On May 30th, 1934 he was arrested. On that very day, after a deluge of telegrams and telephone calls, I arrived at the Mandelstamms from Leningrad. We were then all so poor that in order to be able to buy a return ticket, I took a statuette with me to sell, a 1924 Danko. The warrant for Mandelstamm’s arrest was signed by Yagoda3 himself. All night the police searched the apartment. They were looking for poems. We all sat in one room. It was very quiet. Behind the wall, at Kirsanov’s4 , we could hear a Hawaiian guitar. The detective found The Century of the Wolf and showed it to Ossip Emilievitch, who nodded his head in silence. He was taken away at seven o’clock, when it was already daylight. He kissed me when we parted.

Advertisement

Fifteen days later, early in the morning, Nadia had a phone call and was told to be at the Kazan railroad station that night if she wanted to accompany her husband in exile. It was all over. Our friend X and I went around collecting money for the trip. People gave a lot. Mrs. B. burst into tears and stuffed into my hand without counting it, a whole lot of money.

I went to the Kazan station with Nadia, but my own train was leaving from the Leningrad station early that evening, and Ossip was brought out only after I had left the Kazan station. No one was allowed to speak with him. It was too bad that I hadn’t waited for him, and he hadn’t seen me, because later on, when he had fits of insanity, he was persuaded that I had surely been shot, and kept looking for my corpse.

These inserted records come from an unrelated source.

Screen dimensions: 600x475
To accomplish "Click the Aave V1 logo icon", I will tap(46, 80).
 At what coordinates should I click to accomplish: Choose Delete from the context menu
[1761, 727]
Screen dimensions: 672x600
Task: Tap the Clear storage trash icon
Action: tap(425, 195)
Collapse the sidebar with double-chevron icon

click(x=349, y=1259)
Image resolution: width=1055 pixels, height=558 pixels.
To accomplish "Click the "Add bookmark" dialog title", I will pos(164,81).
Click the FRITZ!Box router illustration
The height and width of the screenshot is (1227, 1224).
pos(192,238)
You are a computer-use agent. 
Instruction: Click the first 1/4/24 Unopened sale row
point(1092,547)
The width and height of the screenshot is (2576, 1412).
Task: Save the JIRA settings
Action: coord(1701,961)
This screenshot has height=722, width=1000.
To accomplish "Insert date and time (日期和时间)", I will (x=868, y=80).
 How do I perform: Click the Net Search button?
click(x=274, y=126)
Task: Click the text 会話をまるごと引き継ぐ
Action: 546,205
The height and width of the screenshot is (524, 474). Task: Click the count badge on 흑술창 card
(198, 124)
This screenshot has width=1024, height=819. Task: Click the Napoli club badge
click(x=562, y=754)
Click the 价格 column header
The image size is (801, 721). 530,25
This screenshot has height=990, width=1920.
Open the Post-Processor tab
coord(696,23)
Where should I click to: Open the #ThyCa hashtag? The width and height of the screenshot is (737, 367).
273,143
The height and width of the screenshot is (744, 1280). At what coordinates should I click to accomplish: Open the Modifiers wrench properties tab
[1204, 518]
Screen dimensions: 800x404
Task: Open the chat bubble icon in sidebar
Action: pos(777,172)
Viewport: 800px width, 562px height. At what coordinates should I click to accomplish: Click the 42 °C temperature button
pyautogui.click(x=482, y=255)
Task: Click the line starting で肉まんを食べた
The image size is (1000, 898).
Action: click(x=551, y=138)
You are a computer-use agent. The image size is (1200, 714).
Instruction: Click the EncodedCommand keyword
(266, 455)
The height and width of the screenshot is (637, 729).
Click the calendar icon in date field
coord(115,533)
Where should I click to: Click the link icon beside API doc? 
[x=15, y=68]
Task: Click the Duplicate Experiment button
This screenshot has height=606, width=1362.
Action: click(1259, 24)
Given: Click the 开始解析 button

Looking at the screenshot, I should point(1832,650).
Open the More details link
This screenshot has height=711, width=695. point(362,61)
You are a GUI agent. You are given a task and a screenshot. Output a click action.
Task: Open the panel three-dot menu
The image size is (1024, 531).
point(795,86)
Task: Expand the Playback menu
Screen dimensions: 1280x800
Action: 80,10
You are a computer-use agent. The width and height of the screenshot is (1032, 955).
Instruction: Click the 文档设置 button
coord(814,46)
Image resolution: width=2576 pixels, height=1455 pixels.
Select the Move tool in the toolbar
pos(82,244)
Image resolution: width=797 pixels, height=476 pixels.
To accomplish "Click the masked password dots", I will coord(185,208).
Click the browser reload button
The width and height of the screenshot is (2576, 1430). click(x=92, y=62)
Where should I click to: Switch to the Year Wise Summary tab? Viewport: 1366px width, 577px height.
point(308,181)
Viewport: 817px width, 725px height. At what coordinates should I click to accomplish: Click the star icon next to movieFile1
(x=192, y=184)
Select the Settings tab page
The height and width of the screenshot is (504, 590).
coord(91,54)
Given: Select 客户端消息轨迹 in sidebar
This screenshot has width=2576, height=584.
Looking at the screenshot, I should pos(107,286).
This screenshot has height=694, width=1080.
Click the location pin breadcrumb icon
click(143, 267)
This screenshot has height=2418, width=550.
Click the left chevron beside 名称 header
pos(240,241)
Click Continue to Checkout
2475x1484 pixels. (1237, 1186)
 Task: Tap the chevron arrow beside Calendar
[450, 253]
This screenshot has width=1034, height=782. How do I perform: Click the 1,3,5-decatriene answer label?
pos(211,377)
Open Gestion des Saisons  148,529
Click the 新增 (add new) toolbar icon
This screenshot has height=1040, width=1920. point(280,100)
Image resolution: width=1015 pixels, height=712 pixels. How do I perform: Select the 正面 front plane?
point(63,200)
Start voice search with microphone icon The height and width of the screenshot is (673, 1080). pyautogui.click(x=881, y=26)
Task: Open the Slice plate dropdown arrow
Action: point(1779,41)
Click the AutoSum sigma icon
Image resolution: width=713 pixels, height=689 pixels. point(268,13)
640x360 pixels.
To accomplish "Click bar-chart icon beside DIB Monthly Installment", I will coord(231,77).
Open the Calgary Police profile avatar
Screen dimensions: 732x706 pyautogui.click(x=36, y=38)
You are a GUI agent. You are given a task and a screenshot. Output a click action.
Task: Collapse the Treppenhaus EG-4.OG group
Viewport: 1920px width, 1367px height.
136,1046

In February of 1936, I went to visit Mandelstamm in Voronej and learned all the details of his “affair.” It is striking that a sense of spaciousness and breadth appeared in Mandelstamm’s verse precisely in Voronej, when he was not at all free.

It was there that he was forced, for ambiguous reasons, to give a lecture about Acmeism. It mustn’t be forgotten that he had said in 1937, “I do not disavow the living or the dead.”

There have been several gossipy, ill-informed books about Mandelstamm published in recent years. One is Georges Ivanov’s Petersburg Nights. Even more shocking in its inaccuracies and trivialities is a book by Leonid Chatsky, published under the aegis of the best, oldest American university, Harvard!

Mandelstamm was a tragic figure. Even while in exile in Voronej, he wrote works of untold beauty and power. And he had no poetic forerunners—wouldn’t that be something worth thinking about for his biographers? In all of world poetry, I know of no other such case. We know the sources of Pushkin and Blok, but who will tell us where that new, divine harmony, Mandelstamm’s poetry, came from?

I last saw Mandelstamm in the Fall of 1937. He and Nadia had come to Leningrad for a couple of days. The times were apocalyptic. Disaster was following in the footsteps of each of us. Mandelstamm had no money whatever. He and his wife had no place to live. Ossip breathed heavily; he was catching air with his lips. I came to meet him, I do not remember where. Everything was like a frightening dream. Someone who arrived after me said that Ossip’s father had no warm clothes. Ossip took off the sweater he was wearing under his jacket and gave it to pass on to his father. At that time we were reading simultaneously Joyce’s Ulysses—he in a good German translation. I in the original. Several times we started to talk about Ulysses, but we couldn’t—it was not a time to talk about books.

Mandelstamm was arrested for a second and last time on May 2nd, 1938. He died a few months later in Siberia.